Alors tu sais que tu n'aimes pas les gens, que tu deviens un gosse aigri et solitaire. Ça n'est pas grave mais ça inquiète ton entourage. Il y a des enfants que tu effraies, sans effort, et ceux à qui tu envoies des piques. Tu cultives le sarcasme, l'indifférence. L'acidité de tes mots inquiète, parce que tu te retrouves souvent au cœur de bagarre que tu ne maîtrises pas, alors tu te mets au sport, à la boxe, tu te prends des coups mais tu expliques que ça te permet de te protéger. Père Melchior essaie de te ramener à la raison : les mots ont un impact et tu utilises les tiens d'une manière peut-être un peu trop violente, les poings ne sont pas la réponse. Alors tu t'enfuis, après les cours, tu traverses une partie de la ville pour rejoindre une salle de sport, où tu peux apprendre plusieurs choses. Boxe, arts martiaux, danse. Tu fais des pieds et des mains pour qu'ils te laissent pratiquer. Parce qu'un aveugle, ça peut pas faire ce genre de chose, n'est-ce pas ?

Mais tu t'accroches. Tu commences par la boxe parce que c'est ta première idée. Apprendre à donner des coups, à tomber. T'entraîner à connaître la position de ton adversaire pour éviter ses coups et le contrer, parfois même les rendre. Ton objectif n'est pas forcément la violence pure, mais au moins savoir te protéger. Parce que Père Melchior est une personne que tu estimes beaucoup, mais il ne veut pas aider à ce que tu te défendes physiquement.
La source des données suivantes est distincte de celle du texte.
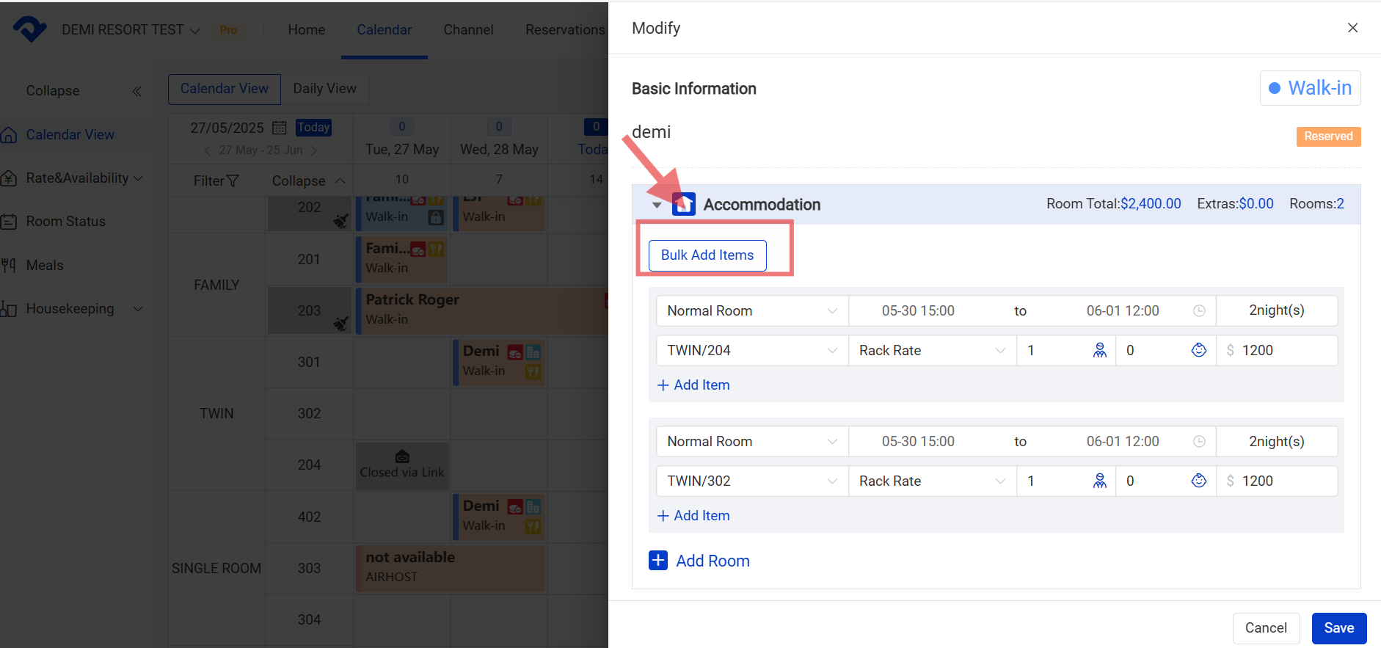Click the Bulk Add Items button
The height and width of the screenshot is (648, 1381).
[707, 255]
Tu dois trouver ton chemin par toi-même. Et t'es pas mauvais. On te teste au départ, après une dizaine de jours à harceler les membres du club. Il y en a un qui cède, qui te dit de monter sur le ring et que si t'es pas capable de gagner, t'as rien à faire là. T'as treize ans, Heath. T'es loin de pouvoir te battre contre ce type qui, même si tu ne le sais pas, est deux fois plus haut que toi et trois fois plus large, tout en muscle. Pourtant tu te bats. Tu te concentres, visualise mentalement vos positions de départ. Tu joues à l'anguille, tu te faufiles, te défiles, tu tournes autour de lui, appréhende ses mouvements, son odeur, le son que font ses chaussures sur le ring. Tu ne rends pas les coups, mais tu l'agaces, tu le sens dans sa manière de se précipiter. Il pensait en avoir fini avec toi en deux mouvements, mais tu es toujours là, sans une égratignure, à le fixer sans le voir. Il fait finalement une erreur et tu arrives à le toucher. Mais dans ta précipitation, il t'assomme aussi d'un coup bien placé. Tu l'as poussé à bout et ça l'a gonflé de continuer.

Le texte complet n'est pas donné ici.